World Wresting Entertainment (WWE) database leak has exposed the personal information of more than 3 million users, according to IT investment and development company Kromtech.

Kromtech recently discovered two open and publicly accessible Amazon S3 Buckets that contained information collected by third-parties agencies specifically for WWE marketing purposes, Kromtech Chief Communication Officer Bob Diachenko noted in a prepared statement.

The WWE database leak exposed a variety of user information, including:

  • Birthdates.
  • Children’s age ranges.
  • Earnings.
  • Ethnicity.
  • Genders.
  • Home and email addresses.

Kromtech estimated roughly 12 percent of this information (several gigabytes) was set to “Public” access and available to anybody with an internet connection, Diachenko stated.

The exposed database likely was misconfigured by WWE or an IT partner, Diachenko told Forbes.

WWE Responds to the Database Leak

WWE told Prowrestling.net that no credit card or password information was exposed in the database leak. The company also has removed the exposed data from the web, Forbes stated.

In addition, WWE is investigating the database leak in conjunction with its cybersecurity partners, the global entertainment company told Prowrestling.net.

“WWE utilizes leading cybersecurity firms Smartronix and Praetorian to manage data infrastructure and cybersecurity and to conduct regular security audits on AWS. We are currently working with Amazon Web Services, Smartronix and Praetorian to ensure the ongoing security of our customer information,” WWE pointed out.

Most Enterprises Are Prepping for Data Breaches

The WWE leak puts a bright spotlight on how enterprises are evolving their data protection strategies. Many enterprises anticipate data breaches in 2017 – and perhaps beyond, according to a survey conducted by forensic security solutions company Guidance Software.

Guidance’s survey of 330 IT professionals revealed 54 percent of organizations said they feel “well prepared” to respond to a major breach in the coming year, up from 51 percent in 2016.

Comparatively, the survey showed 32 percent of respondents said they believe cloud services and applications makes their data less secure.

Top IT Security Challenges

Wether data remains on premises or in the cloud, the security challenges remain immense.
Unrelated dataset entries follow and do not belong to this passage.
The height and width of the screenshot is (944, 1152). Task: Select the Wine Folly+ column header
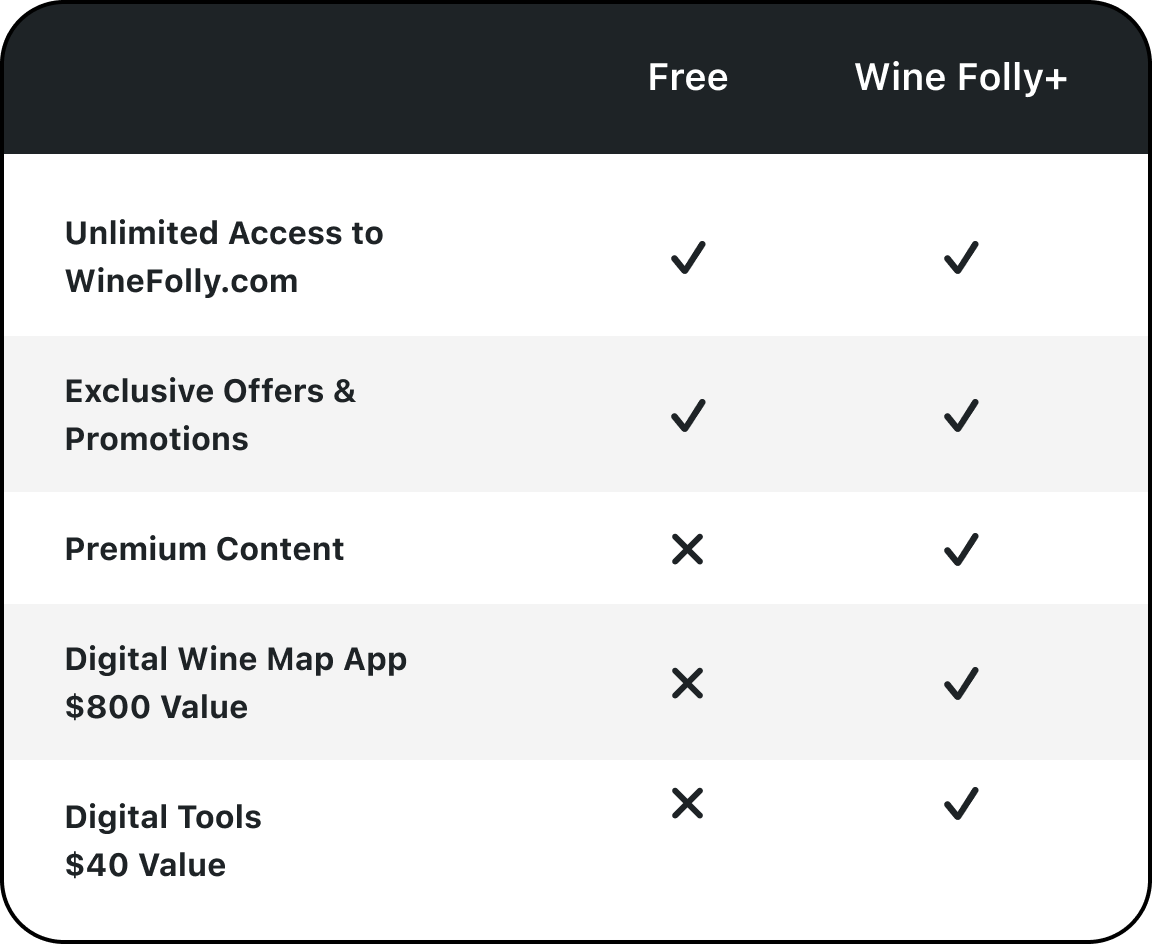tap(960, 78)
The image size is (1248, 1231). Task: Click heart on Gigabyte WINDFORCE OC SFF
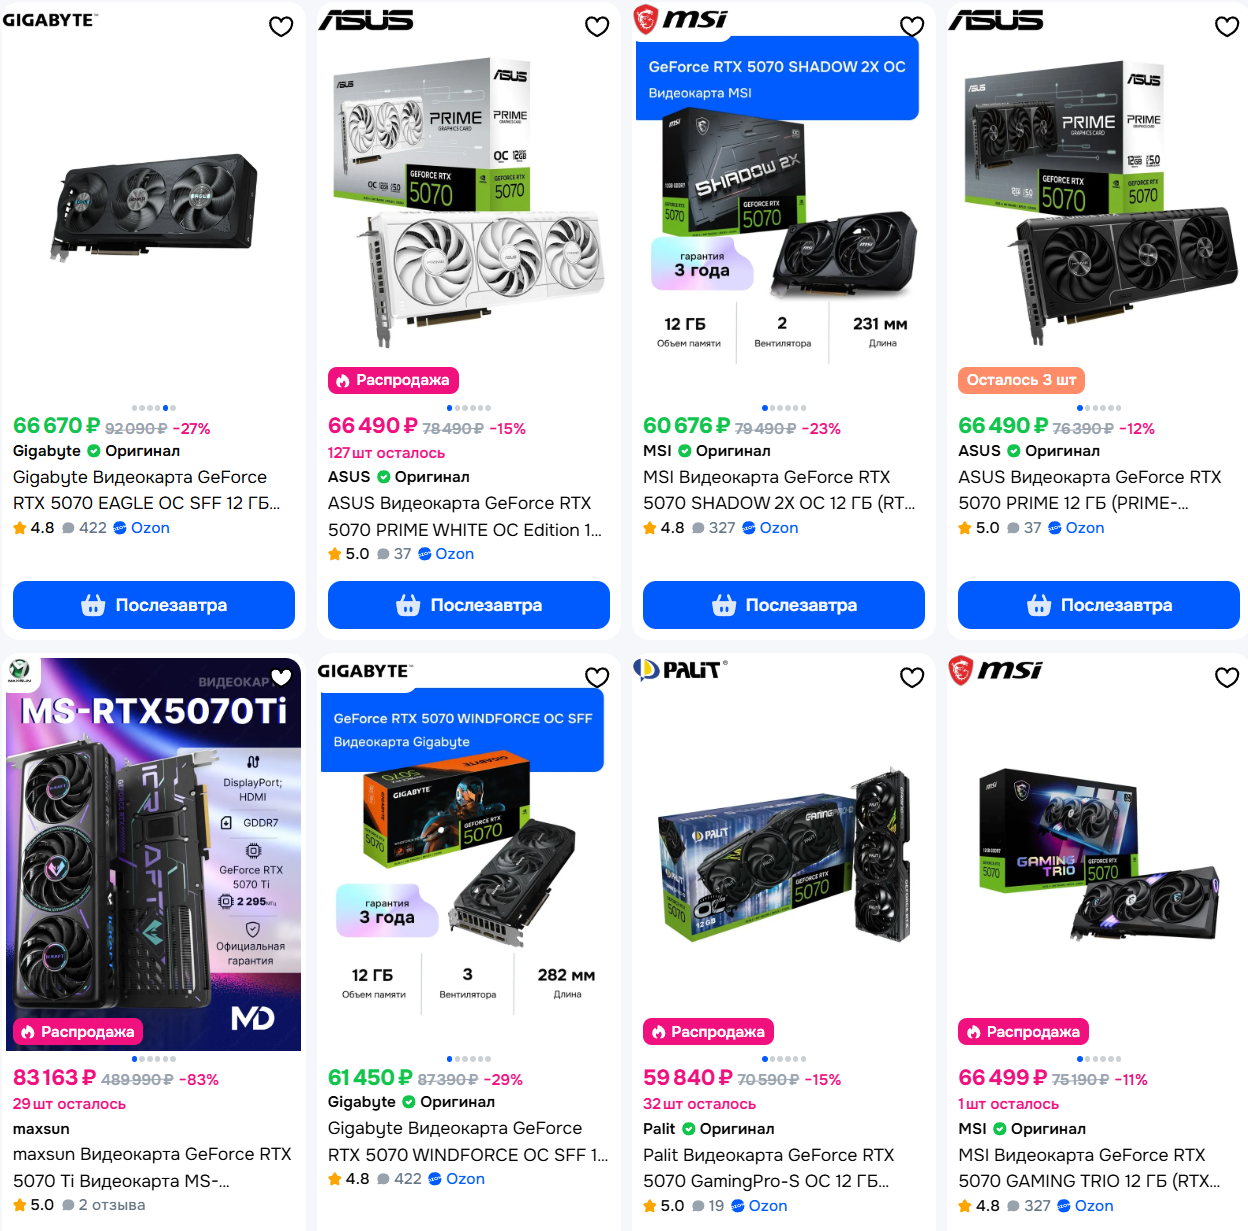tap(597, 678)
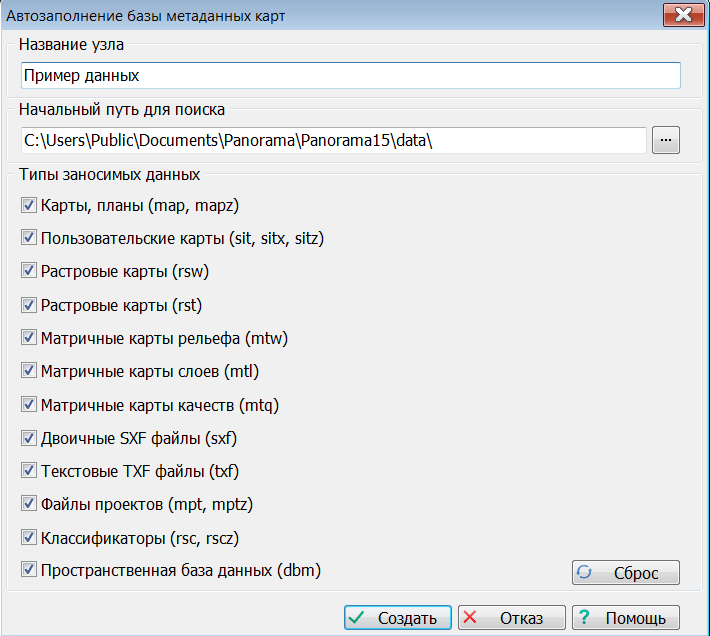Image resolution: width=710 pixels, height=636 pixels.
Task: Click the Название узла text field
Action: (x=350, y=76)
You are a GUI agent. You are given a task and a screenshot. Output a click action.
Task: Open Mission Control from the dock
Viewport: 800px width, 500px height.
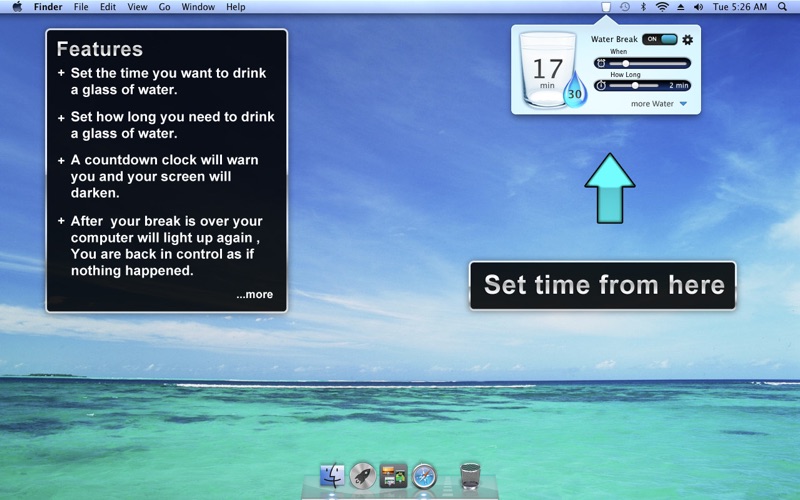pyautogui.click(x=393, y=476)
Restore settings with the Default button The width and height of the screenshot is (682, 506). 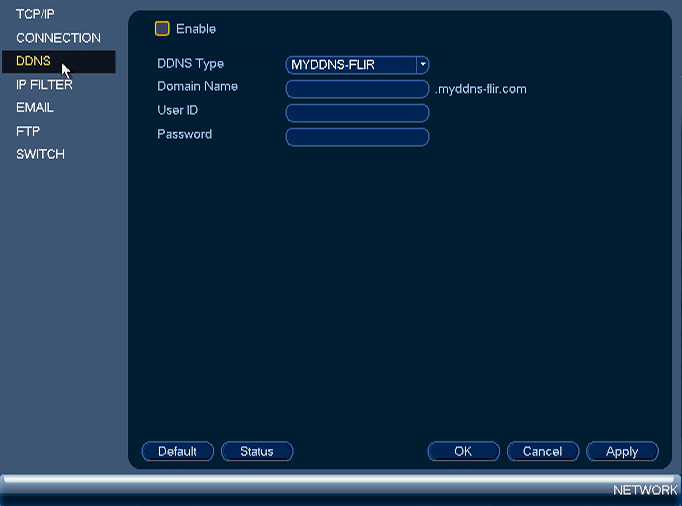[x=177, y=451]
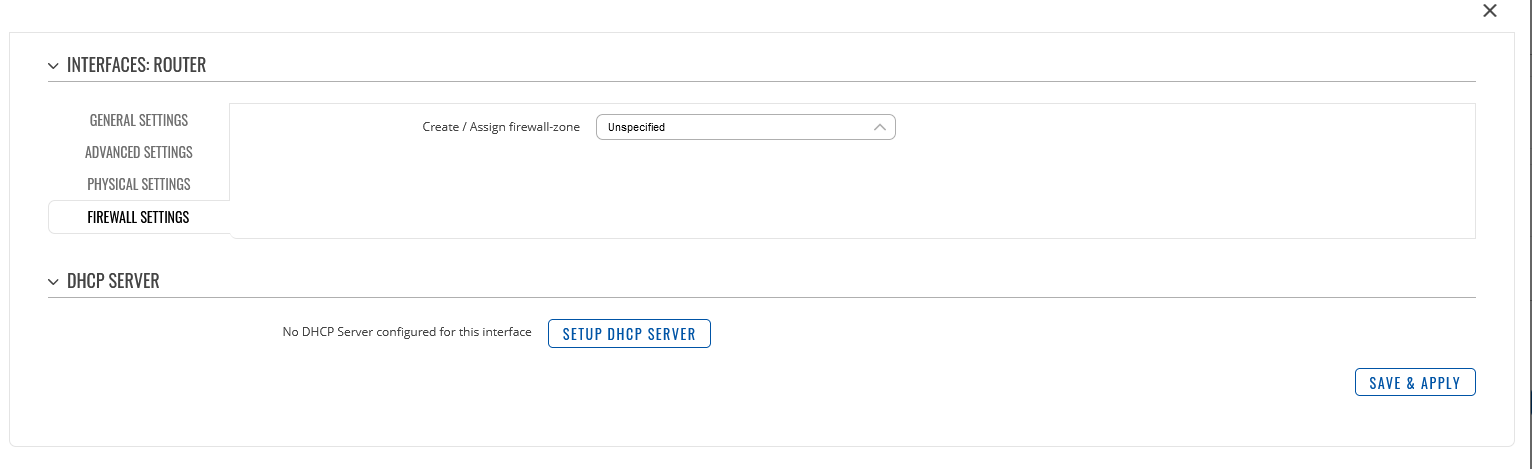
Task: Collapse the Interfaces: Router section chevron
Action: [x=54, y=66]
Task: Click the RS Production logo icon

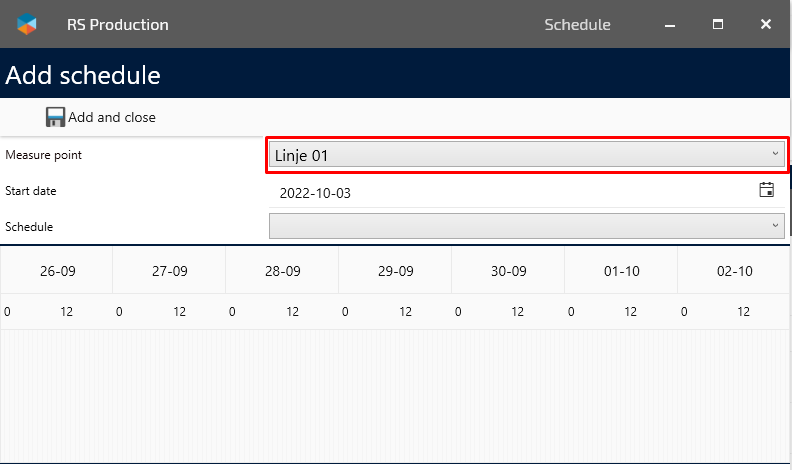Action: pos(28,25)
Guidance survey respondents ranked the following as their top IT security challenges:

  • Assessing risk (35 percent).
  • Enforcing security policies (34 percent).
  • Managing the complexity of security (33 percent).

To overcome these challenges, an organization must develop an effective IT security strategy that encompasses a wide range of factors, Guidance CEO Patrick Dennis said in a company statement.

“Enterprises are beginning to realize that compromise is inevitable, so they need to ensure that they have a complete strategy that includes costs for prevention and deep detection and response tools,” Dennis noted. “In other words, a growing number of enterprises recognize they live in a world of continuous compromise and no longer have to fear the breach.”

In the WWE’s case, proper compliance processes coupled with proper security settings could have prevented the embarrassing data exposure on AWS…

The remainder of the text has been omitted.